The Midnight Hour regorge d’invités divers et variés. Il y a ceux qui se font rares comme Ladybug Mecca (sur le track Mare) membre du mythique Digable Planets (elle avait co-crée en 2016 le super groupe Brookzill instigateur d’une fusion réussie rythme brésilien/hip hop), Cee-Lo Green (sur Questions), Laetitia Sadier (Stereolab) sur le titre en français Dans Un Moment d’Errance (extrait que j’ai choisi ci-dessous). D’autres artistes sont plus prolifiques : le chanteur Bilal, le batteur Questlove de The Roots. Et pleins d’autres sont prêts à émerger dont Eryn Allen Kane qui clame avec ferveur que l’amour est gratuit (Love Is Free). Le célèbre chanteur Luther Vandross a même été ressuscité pour une version revitalisée de son So Amazing.
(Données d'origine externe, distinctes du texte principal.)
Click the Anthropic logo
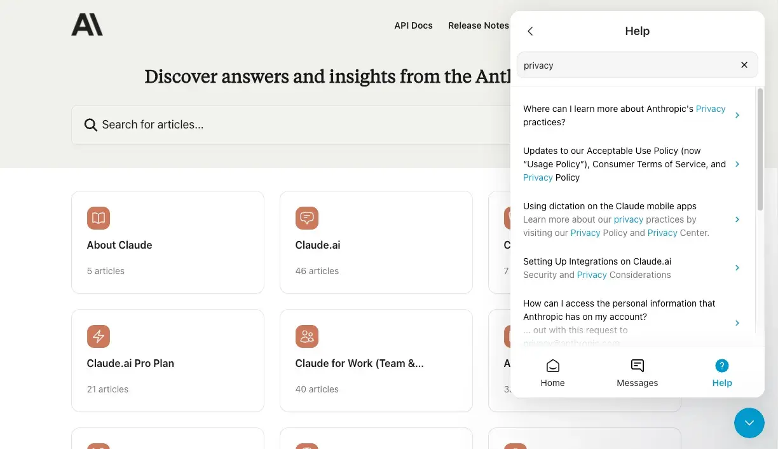The width and height of the screenshot is (778, 449). coord(87,24)
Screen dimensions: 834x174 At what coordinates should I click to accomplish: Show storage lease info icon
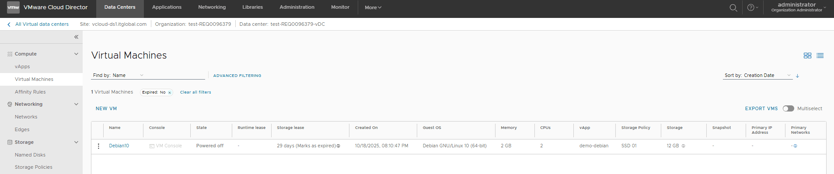tap(338, 146)
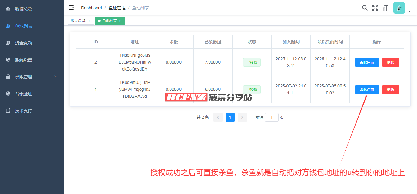Open the dropdown caret beside the avatar

[409, 11]
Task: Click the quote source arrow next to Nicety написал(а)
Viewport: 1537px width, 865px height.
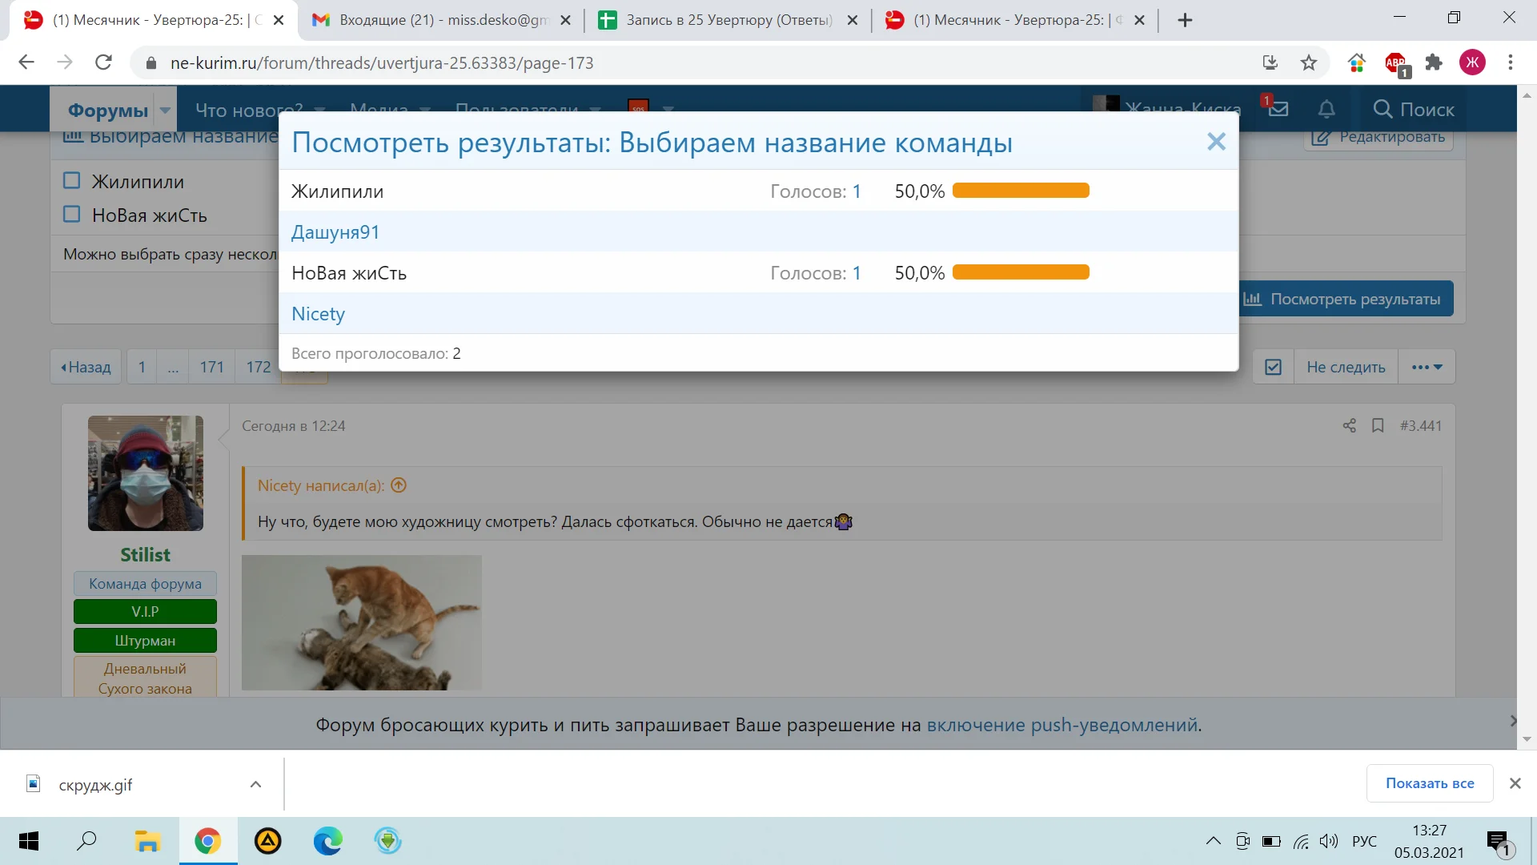Action: [398, 485]
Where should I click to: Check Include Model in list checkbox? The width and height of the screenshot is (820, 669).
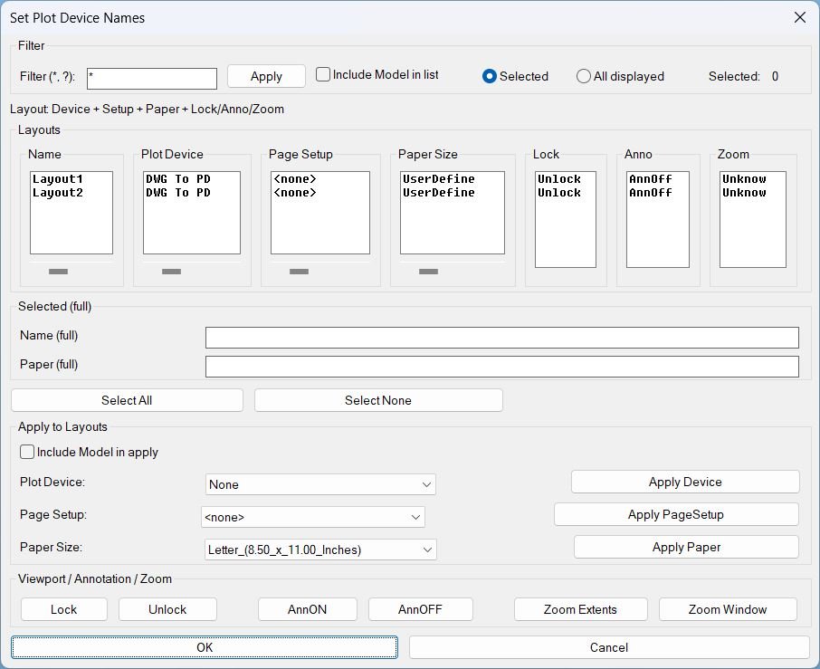tap(323, 75)
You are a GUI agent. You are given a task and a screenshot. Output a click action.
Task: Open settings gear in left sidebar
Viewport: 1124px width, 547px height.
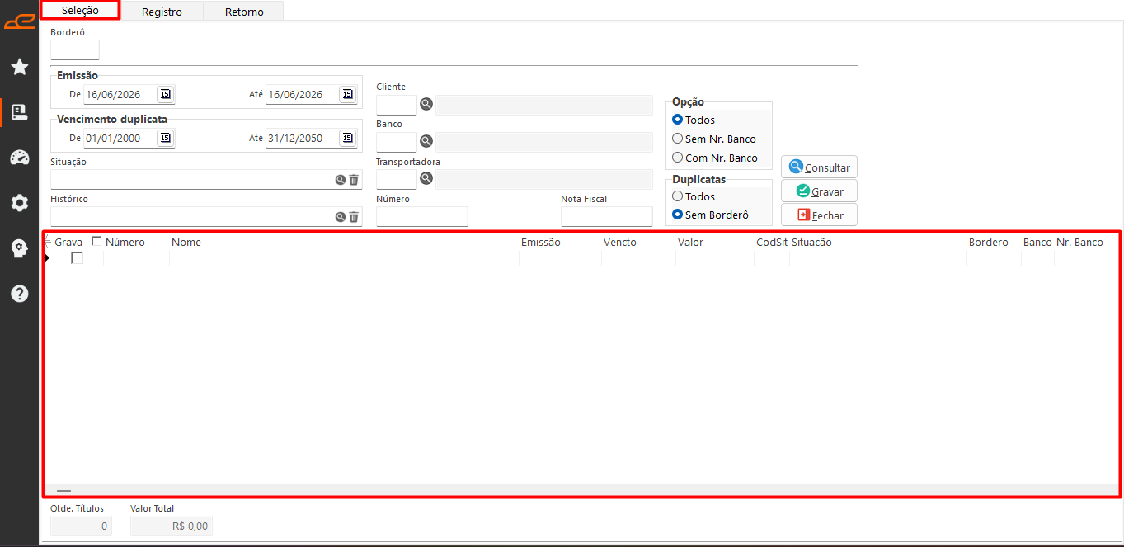pos(20,203)
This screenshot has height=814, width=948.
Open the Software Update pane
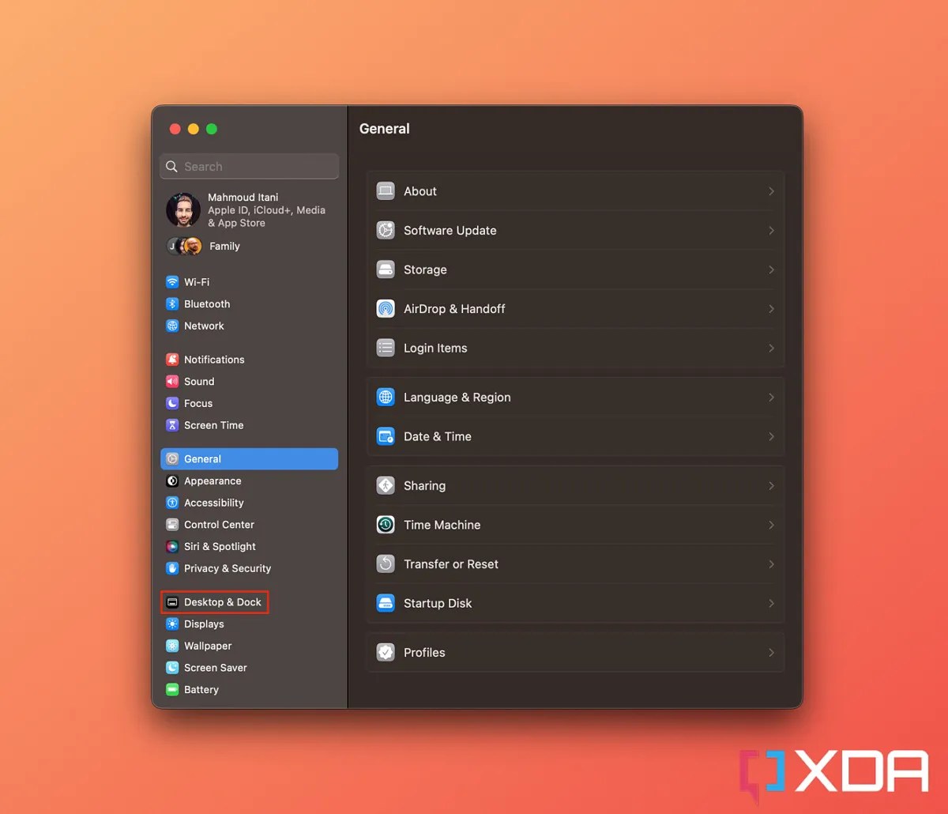(575, 230)
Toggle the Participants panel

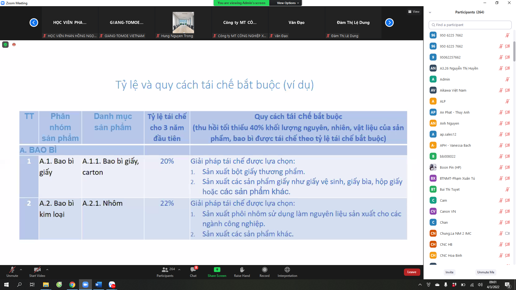pos(165,270)
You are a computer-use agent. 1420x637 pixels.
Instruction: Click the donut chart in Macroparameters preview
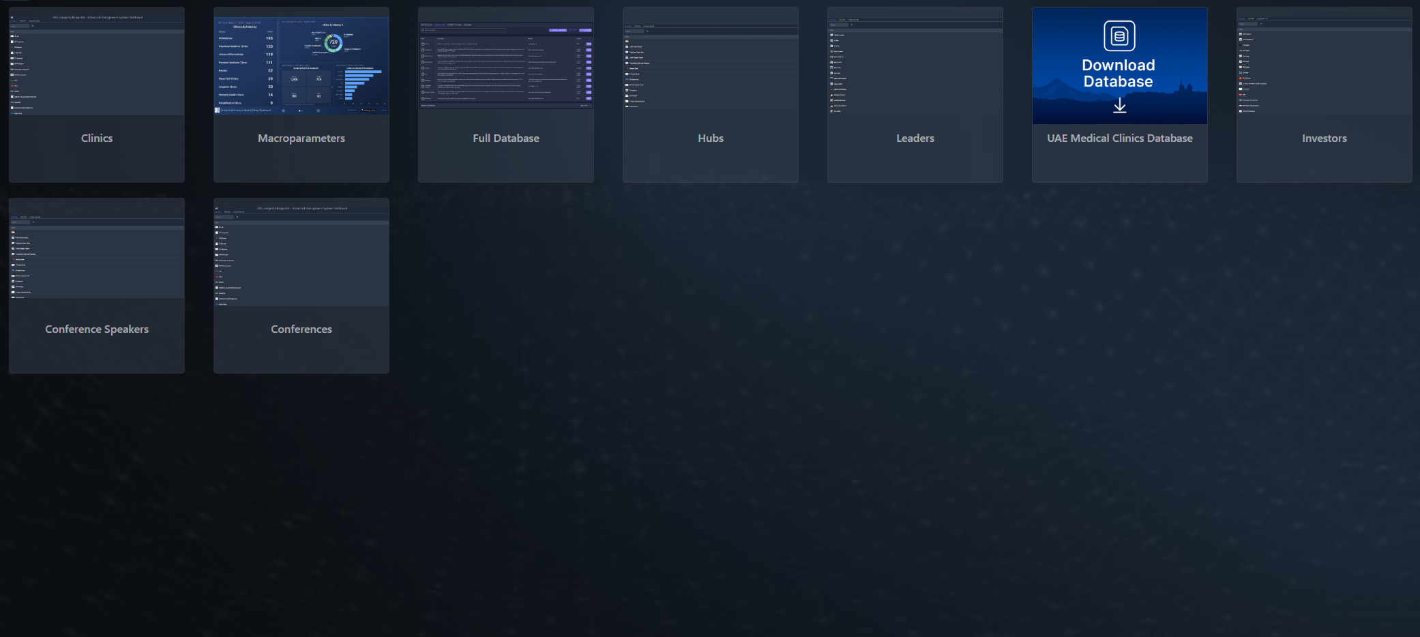pos(333,42)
Ensemble ils participent au festin soul/jazz/hip hop préparé méticuleusement par le duo.
A l’écoute de The Midnight Hour je repense aussitôt à un de mes albums 2017 préféré (voire le préféré) : celui de Sly5theave The Invisible Man : An Orchestral Tribute To Dr.Dre avec cette même intention de rendre hommage au hip hop à travers des création originales qui ont la couleur d’un sample, le traitement orchestral (le linear labs orchestra) en plus donnant une dimension grandiose aux titres (Better Endeavor, Smiling For Me) notamment par le superbe accompagnement harmonique des cordes. Mention spéciale également pour la basse qui plante admirablement le décor particulièrement sur Possibilities et Together Again.
Un trio du jour homogène avec des similitudes et des influences communes tout en proposant chacun un univers singulier. Plus syncopé côté Kiefer, plus mystique chez Kadjha Bonet et plus rétro pour The Midnight Hour.